*Source*
------------------------------------------------------------------------

The completion system takes a hybrid approach. It splits the work between the frontend and the backend to offer useful suggestions for completing filters.

The frontend uses the parser built with Lezer to determine the context of the completion: do we complete a column name, an operator, or a value? It also extracts the column name if we are completing something else. It forwards the result to the backend through the /api/v0/console/filter/complete endpoint. Walking the syntax tree was not as easy as I thought, but unit tests helped a lot.

The backend uses the parser generated by pigeon to complete a column name or a comparison operator. For values, the completions are either static or extracted from the ClickHouse database. A user can complete an AS number from an organization name thanks to the following snippet:

results := []struct {
  Label  string `ch:"label"`
  Detail string `ch:"detail"`
}{}
columnName := "DstAS"
sqlQuery := fmt.Sprintf(`
 SELECT concat('AS', toString(%s)) AS label, dictGet('asns', 'name', %s) AS detail
 FROM flows
 WHERE TimeReceived > date_sub(minute, 1, now())
 AND detail != ''
 AND positionCaseInsensitive(detail, $1) >= 1
 GROUP BY label, detail
 ORDER BY COUNT(*) DESC
 LIMIT 20
`, columnName, columnName)
if err := conn.Select(ctx, &results, sqlQuery, input.Prefix); err != nil {
  c.r.Err(err).Msg("unable to query database")

------------------------------------------------------------------------

*Data provided*
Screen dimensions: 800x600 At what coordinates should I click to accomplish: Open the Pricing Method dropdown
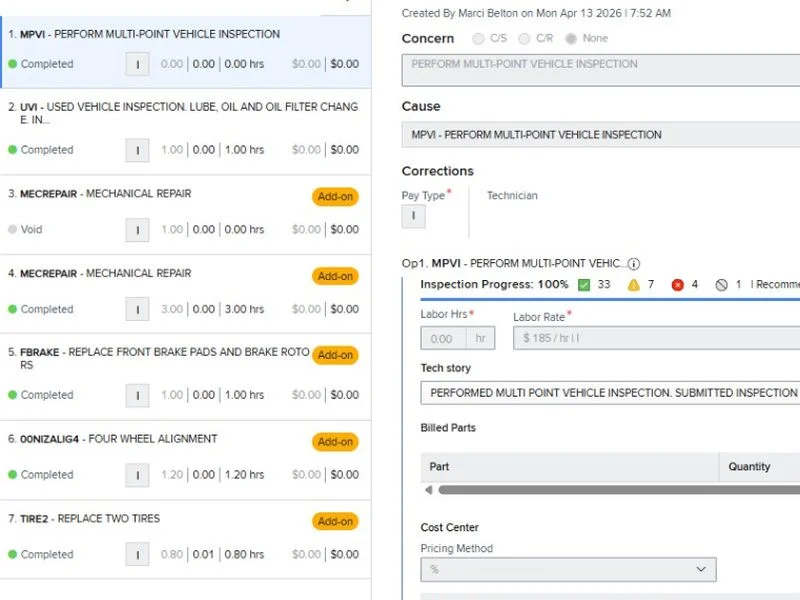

------------------------------------------------------------------------

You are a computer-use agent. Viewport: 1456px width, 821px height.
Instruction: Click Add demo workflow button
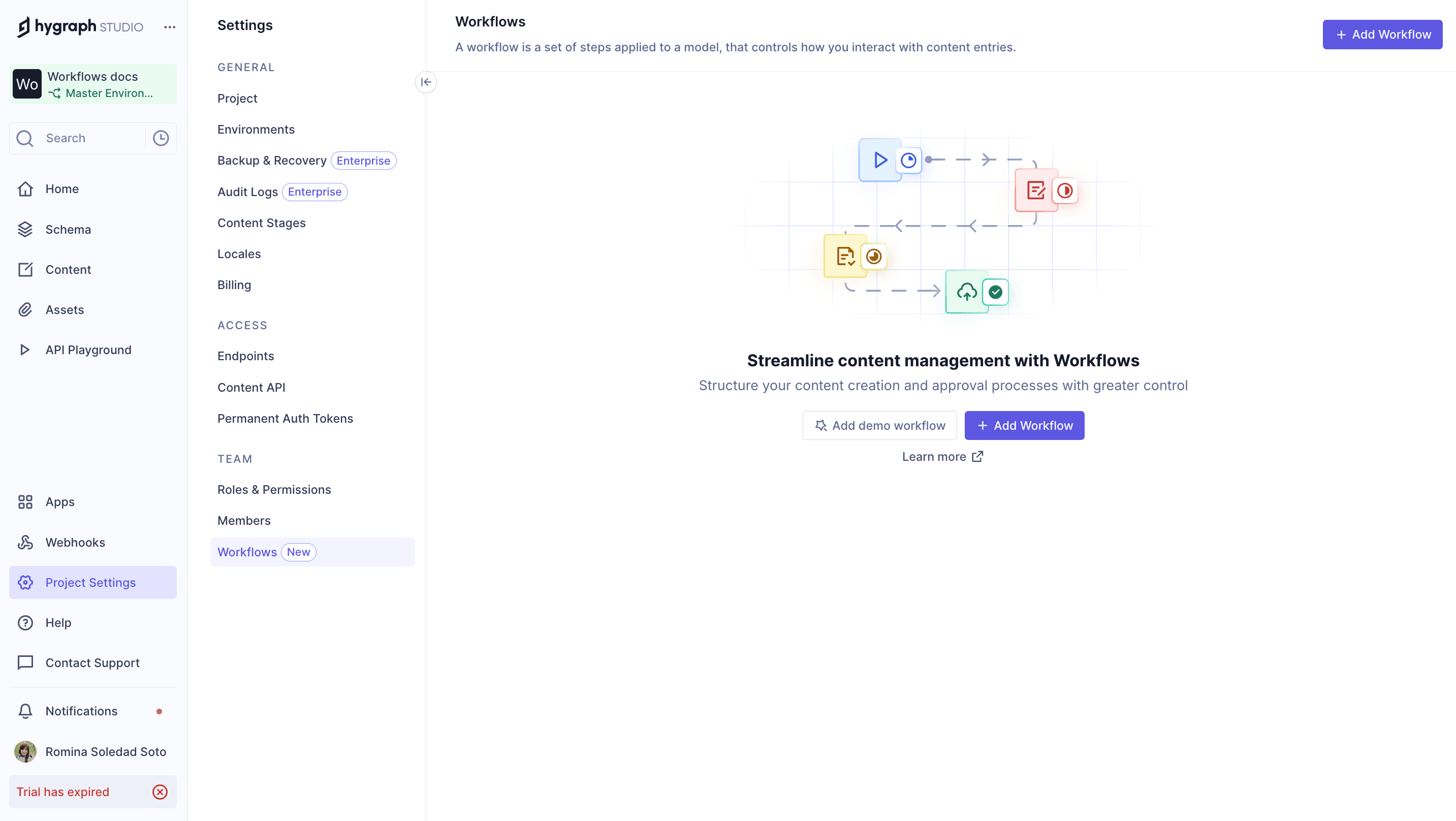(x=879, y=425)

------------------------------------------------------------------------

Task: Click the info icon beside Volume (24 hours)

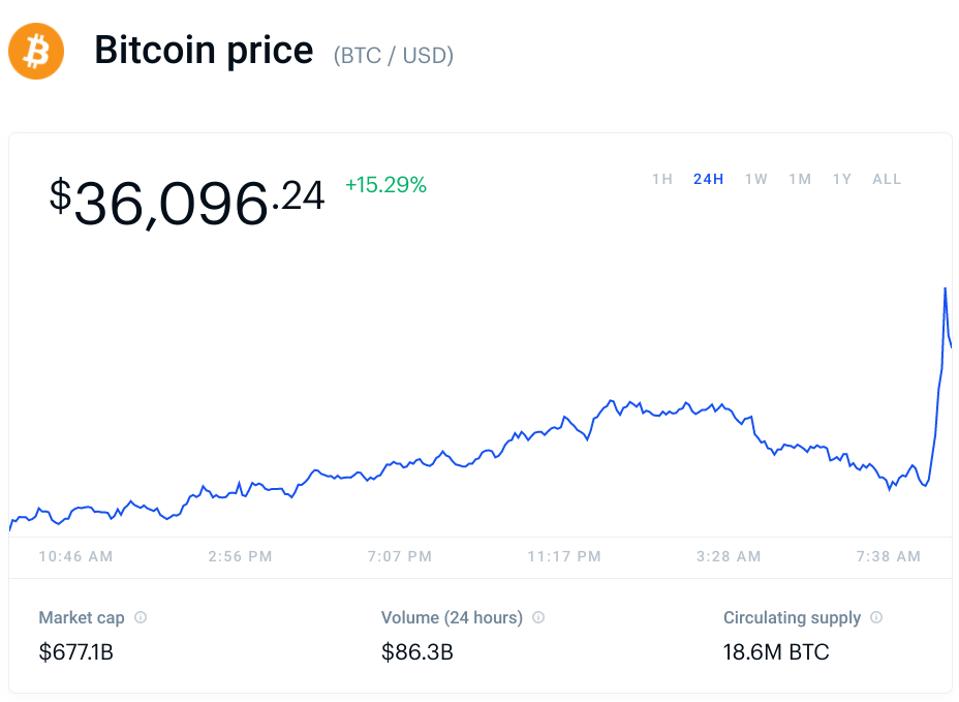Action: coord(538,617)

------------------------------------------------------------------------

*Set tasks*
1. Could you render everything in the records from the line containing "You are a computer-use" down to the line containing "(x=879, y=425)" as a JSON list of strings, one string per line, skipping blank lines and leaving the pictures out?
2. How would the text on filter completion continue from its final line?

*Task-by-task outputs*
1.
[
  "You are a computer-use agent. Viewport: 1456px width, 821px height.",
  "Instruction: Click Add demo workflow button",
  "(x=879, y=425)"
]

2.
  break
}
for _, result := range results {
  completions = append(completions, filterCompletion{
    Label:  result.Label,
    Detail: result.Detail,
    Quoted: false,
  })
}

In my opinion, the completion system is a major factor in making the field editor an efficient way to select flows. While a query builder may have been more beginner-friendly, the completion system’s ease of use and functionality make it more enjoyable to use once you become familiar.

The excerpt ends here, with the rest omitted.